In your scenario I will recommend you to use ForceLoadContentObserver which you can bind with a URI to the ContentResolver. Like this:
class SearchLoader ....
ForceLoadContentObserver contentObserver = new ForceLoadContentObserver();
....
@Override
public void onStartLoading() {
if (cacheResult == null || takeContentChanged()) { // This will see if there's a change notification to observer and take it.
onForceLoad();
} else {
deliverResult(cacheResult);
}
}
@Override
public Result loadInBackground() {
Result result = loadResult();
// notification uri built upon Result.BASE_URI so it receives all notifications to BASE_URI.
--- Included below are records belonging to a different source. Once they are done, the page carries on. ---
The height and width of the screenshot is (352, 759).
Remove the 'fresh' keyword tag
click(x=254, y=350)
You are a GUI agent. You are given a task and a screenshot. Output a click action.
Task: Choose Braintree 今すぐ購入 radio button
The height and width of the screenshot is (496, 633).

getContext().getContentResolver().registerContentObserver(result.getNotificationUri(), true, contentObserver);
}
@Override
public void onReset() {
// ... Do your clean stuff...
getContext().getContentResolver().unregisterContentObserver(contentObserver);
}
...
}
So you can notify your change everywhere by using:
context.getContentResolver().notifyChanged(Result.BASE_URI, null);
Even when the activity holding the loader is in the background or not possible to deliverResult. And you don't need to get loaders' instances.
All the notification is around Uri of object. Uri is a powerful representation of data in Android.
But I do have my confusion as well. In this scenario, both your approach and my approach assumes a content changes means loading more data. But what if you do need to reload all the data? What kind of notification you will use?